En rodajes tranquilos la diferencia es pequeña. Donde se separan es en los cambios bruscos: el sensor óptico llega tarde, se pierde con el frío -los dedos y la muñeca se enfrían y baja el riego- y se despista si la correa baila.
Si vas a hacer series o trabajo de intensidad, banda. Para todo lo demás, la muñeca vale.
En la práctica: si estrenas con muñeca y ves picos raros de 30 o 40 pulsaciones que aparecen y desaparecen, casi nunca es tu corazón. Aprieta la correa un punto y sube el reloj un dedo por encima del hueso.
La primera semana: mirar, no corregir
El error más común es empezar a entrenar «según el pulsómetro» el primer día. Todavía no sabes cuáles son tus números, así que estarías persiguiendo referencias de otra persona.
Durante una semana, sal como saldrías sin pulsómetro y limítate a registrar. Al final tendrás algo mucho más útil que cualquier tabla: tus valores en las salidas que ya haces.
Fíjate solo en dos cosas: a cuántas pulsaciones vas cuando el ritmo te parece cómodo y sostenible, y hasta dónde sube cuando aprietas de verdad al final de una cuesta. Con esos dos números ya tienes el suelo y el techo aproximados de tu escala.
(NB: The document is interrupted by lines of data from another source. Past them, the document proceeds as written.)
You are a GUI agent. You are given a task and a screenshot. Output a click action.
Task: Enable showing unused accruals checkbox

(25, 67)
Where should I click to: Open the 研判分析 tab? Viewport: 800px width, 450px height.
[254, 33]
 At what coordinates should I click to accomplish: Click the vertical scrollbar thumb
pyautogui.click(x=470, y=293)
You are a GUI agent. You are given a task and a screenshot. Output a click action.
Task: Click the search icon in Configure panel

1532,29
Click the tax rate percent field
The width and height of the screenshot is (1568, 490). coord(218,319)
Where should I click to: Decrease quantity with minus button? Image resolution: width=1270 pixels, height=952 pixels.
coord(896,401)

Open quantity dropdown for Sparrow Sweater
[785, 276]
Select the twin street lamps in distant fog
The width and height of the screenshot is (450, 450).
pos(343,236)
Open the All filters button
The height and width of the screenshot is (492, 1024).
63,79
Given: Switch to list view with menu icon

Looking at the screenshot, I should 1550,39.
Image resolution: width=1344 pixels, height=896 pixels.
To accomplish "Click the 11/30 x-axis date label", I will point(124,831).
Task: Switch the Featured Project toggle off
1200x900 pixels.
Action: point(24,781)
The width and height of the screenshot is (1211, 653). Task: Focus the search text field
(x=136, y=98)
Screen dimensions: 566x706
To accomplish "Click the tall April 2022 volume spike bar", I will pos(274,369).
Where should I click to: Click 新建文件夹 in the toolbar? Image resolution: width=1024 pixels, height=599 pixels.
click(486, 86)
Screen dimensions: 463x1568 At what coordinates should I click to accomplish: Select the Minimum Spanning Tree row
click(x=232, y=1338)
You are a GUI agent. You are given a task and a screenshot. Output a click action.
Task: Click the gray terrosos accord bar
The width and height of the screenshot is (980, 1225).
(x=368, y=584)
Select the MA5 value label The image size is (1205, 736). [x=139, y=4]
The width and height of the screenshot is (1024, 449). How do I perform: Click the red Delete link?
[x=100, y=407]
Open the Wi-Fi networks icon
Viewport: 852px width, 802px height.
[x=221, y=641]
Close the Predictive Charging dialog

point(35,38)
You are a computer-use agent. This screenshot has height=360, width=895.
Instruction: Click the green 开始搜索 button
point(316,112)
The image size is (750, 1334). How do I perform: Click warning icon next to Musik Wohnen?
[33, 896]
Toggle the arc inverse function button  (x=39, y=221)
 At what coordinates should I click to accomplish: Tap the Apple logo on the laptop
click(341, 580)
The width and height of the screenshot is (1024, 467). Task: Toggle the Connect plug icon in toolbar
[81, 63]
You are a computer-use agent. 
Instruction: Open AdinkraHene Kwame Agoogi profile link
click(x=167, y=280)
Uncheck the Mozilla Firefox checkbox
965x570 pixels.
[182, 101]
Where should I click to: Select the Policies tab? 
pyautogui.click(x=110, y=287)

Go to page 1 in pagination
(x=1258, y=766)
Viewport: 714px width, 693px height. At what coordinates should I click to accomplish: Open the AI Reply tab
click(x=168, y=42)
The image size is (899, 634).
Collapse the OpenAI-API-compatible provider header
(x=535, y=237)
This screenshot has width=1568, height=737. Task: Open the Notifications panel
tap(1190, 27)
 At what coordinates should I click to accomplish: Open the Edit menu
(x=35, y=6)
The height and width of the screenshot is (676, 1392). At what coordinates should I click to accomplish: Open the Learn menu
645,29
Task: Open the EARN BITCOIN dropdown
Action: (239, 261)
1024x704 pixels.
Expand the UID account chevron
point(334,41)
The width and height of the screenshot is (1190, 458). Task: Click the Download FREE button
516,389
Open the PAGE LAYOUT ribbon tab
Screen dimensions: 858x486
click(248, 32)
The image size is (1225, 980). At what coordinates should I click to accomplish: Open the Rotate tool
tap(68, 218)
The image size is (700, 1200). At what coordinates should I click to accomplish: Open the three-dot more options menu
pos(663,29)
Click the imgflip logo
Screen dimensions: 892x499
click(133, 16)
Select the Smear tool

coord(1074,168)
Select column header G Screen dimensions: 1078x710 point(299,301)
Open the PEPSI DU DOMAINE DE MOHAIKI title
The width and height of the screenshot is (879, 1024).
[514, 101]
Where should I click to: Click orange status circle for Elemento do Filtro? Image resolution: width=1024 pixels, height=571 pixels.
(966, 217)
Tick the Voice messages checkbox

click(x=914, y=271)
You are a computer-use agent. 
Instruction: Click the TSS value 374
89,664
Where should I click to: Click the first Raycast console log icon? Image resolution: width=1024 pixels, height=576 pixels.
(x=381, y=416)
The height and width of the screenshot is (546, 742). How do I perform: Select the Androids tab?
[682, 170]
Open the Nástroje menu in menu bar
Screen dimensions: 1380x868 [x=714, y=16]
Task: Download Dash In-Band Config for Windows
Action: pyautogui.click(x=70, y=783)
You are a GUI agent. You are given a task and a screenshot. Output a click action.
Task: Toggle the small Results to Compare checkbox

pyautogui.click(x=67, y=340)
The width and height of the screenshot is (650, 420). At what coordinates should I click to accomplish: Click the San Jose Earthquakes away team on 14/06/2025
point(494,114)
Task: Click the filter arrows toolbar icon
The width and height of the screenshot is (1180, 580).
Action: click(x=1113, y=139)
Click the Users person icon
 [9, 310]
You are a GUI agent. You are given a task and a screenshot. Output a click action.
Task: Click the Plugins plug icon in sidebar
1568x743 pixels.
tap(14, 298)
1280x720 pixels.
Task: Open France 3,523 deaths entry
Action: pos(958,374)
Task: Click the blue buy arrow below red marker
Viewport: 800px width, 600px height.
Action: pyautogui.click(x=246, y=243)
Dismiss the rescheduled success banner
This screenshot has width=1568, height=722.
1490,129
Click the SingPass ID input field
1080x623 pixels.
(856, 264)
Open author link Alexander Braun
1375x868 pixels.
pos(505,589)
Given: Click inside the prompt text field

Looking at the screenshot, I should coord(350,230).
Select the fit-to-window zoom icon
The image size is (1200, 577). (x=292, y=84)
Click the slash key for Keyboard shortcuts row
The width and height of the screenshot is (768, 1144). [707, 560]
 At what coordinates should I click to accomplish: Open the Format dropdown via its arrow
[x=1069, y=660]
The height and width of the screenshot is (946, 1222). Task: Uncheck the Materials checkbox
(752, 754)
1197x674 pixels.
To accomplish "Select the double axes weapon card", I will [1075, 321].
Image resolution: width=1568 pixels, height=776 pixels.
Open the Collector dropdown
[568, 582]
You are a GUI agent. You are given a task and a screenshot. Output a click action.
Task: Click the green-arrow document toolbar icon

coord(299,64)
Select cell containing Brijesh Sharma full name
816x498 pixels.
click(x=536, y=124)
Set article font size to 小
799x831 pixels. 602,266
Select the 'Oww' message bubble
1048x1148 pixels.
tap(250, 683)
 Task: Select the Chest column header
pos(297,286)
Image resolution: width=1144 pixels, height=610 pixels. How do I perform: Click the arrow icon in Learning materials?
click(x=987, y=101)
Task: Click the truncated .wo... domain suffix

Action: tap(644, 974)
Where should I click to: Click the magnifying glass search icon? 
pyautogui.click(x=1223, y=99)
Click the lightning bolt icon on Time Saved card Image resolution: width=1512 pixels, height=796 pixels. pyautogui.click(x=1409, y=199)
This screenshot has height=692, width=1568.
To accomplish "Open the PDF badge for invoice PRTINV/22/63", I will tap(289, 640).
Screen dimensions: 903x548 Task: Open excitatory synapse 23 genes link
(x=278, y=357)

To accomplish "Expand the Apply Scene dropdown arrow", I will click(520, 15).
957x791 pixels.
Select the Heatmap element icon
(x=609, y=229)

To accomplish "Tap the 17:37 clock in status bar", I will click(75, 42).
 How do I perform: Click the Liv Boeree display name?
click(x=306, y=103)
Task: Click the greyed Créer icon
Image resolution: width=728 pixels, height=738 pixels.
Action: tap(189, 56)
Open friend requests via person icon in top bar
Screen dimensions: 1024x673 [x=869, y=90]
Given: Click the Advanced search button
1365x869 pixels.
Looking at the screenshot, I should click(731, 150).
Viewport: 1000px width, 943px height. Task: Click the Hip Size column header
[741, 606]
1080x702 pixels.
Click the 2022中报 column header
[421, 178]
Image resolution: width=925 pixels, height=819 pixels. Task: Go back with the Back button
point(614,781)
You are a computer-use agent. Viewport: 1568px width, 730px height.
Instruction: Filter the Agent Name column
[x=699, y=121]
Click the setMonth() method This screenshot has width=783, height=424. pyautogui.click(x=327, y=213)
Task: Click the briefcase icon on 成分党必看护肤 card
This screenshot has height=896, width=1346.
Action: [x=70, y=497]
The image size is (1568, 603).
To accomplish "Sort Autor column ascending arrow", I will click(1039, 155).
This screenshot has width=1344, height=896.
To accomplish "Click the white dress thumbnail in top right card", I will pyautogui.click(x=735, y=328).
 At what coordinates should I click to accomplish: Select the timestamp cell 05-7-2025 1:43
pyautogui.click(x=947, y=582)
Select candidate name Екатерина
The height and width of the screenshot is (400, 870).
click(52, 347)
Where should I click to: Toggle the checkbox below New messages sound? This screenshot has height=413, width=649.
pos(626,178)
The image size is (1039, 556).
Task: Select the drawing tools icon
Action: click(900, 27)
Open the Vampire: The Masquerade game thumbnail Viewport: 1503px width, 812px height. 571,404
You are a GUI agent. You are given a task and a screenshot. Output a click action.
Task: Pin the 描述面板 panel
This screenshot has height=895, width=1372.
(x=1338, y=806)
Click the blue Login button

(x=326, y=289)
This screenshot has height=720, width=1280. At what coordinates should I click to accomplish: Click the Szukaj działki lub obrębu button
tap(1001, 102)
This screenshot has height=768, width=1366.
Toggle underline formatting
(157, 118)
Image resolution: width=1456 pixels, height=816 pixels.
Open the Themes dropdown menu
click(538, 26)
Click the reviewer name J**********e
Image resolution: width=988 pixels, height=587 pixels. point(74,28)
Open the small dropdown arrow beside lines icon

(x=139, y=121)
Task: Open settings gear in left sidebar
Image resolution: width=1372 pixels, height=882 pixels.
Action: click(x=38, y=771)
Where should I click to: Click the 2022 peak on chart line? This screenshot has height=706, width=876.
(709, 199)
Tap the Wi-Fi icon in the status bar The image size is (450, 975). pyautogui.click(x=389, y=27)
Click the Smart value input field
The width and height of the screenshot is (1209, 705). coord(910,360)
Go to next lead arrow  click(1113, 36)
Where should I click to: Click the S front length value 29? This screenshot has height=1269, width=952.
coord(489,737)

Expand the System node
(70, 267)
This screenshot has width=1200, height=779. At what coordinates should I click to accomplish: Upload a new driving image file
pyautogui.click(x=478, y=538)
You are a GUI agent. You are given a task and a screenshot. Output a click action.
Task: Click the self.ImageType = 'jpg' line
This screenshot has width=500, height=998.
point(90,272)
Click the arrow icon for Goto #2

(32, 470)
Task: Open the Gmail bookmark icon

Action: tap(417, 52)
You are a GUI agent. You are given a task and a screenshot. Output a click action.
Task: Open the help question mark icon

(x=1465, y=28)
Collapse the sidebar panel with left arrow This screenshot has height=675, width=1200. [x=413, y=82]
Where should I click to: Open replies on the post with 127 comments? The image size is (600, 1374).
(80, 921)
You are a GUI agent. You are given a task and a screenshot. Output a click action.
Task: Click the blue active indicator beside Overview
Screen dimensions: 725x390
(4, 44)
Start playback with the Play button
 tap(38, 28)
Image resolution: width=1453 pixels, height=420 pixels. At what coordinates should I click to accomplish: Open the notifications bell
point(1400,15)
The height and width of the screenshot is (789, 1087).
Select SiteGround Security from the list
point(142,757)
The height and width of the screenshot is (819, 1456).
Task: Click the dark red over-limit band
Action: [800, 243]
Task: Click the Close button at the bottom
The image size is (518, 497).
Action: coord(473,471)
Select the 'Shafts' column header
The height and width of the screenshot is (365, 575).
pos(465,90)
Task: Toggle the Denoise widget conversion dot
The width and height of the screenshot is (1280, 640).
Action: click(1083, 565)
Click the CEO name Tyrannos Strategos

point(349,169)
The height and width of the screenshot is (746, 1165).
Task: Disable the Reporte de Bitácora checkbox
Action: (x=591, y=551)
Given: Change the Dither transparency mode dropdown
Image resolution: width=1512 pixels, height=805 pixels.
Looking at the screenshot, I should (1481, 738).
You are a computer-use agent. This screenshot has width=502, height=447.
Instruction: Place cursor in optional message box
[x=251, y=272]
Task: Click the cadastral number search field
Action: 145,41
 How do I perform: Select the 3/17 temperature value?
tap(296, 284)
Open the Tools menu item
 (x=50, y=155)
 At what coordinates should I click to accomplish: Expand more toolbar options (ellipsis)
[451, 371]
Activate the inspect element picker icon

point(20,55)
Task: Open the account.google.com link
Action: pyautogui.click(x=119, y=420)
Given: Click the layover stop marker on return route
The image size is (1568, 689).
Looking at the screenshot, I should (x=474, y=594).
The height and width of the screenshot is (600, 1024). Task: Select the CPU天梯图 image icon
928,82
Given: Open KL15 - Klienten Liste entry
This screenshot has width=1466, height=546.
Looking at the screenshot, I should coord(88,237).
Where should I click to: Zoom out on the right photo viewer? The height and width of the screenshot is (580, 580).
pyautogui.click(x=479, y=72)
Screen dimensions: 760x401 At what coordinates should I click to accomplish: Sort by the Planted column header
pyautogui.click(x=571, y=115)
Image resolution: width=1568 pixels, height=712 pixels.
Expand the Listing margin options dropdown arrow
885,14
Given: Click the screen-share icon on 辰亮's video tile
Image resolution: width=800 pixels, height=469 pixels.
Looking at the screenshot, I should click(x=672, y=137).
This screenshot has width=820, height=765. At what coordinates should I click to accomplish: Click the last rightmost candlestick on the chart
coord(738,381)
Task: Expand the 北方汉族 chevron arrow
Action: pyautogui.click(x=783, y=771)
En la práctica: la primera semana el pulsómetro es un cuaderno, no un entrenador. Anota y no cambies nada.
Tu pulso en reposo, la métrica que sale gratis
Es el dato más útil y el que menos gente usa. No cuesta nada, no necesita test y te dice cómo llevas la recuperación.
El protocolo es sencillo, y lo importante es repetirlo igual siempre:
- Nada más despertarte, antes de levantarte de la cama.
- A la misma hora, en la medida de lo posible.
- Sin café antes.
- Respirando tranquilo un minuto y luego midiendo.
Hazlo siete días y calcula la media: ese es tu valor de referencia. Un deportista de resistencia entrenado suele moverse entre 40 y 55 pulsaciones, con variaciones normales de 2 a 4 de un día a otro.
A partir de ahí, la lectura es directa: si un día amaneces dos o tres por encima, no significa nada. Si llevas cuatro días seguidos seis o diez por encima de tu media, tu cuerpo está gestionando algo -fatiga acumulada, poco sueño, una infección que aún no ha dado la cara o simplemente estrés.
En la práctica: con dos semanas midiendo al despertar ya tienes tu referencia. Sin ella, cualquier número que veas más adelante no se puede interpretar.
Tres errores del principio
| Error | Por qué falla | |
|---|---|---|
| Usar 220 - edad como si fuera exacto | Tiene un margen de ±10-12 pulsaciones: puede colocarte zonas enteras fuera de sitio | |
| Comparar tus pulsaciones con las de otro | Dos personas del mismo nivel pueden tener máximas de 175 y 198. El número no mide forma física | |
| Frenar en mitad de una serie porque «me he pasado de zona» | El corazón tarda 40-45 segundos en estabilizarse: en esfuerzos cortos el dato llega tarde y no representa lo que estás haciendo |
El tercero es el que más sesiones estropea, y tiene su propia explicación en la guía completa.
Qué viene después
Cuando tengas tus dos semanas de datos, el paso siguiente es convertirlos en zonas y aplicarlas a cada tipo de sesión: no se usa igual el pulsómetro en un rodaje largo que en un día de series. Eso está en cómo usar tus zonas en el día a día.
Y si ya llevas un tiempo midiendo el pulso en reposo, el paso natural es el HRV, que mide lo mismo con más resolución.
Lo importante
Un pulsómetro no mejora a nadie. Lo que mejora es entender qué te está contando, y para eso hace falta una referencia propia que solo se consigue midiendo unos días sin sacar conclusiones.
Empieza por el pulso en reposo y por saber a cuántas pulsaciones vas cuando estás cómodo. Con esas dos cifras ya puedes interpretar el 90 % de lo que verás después.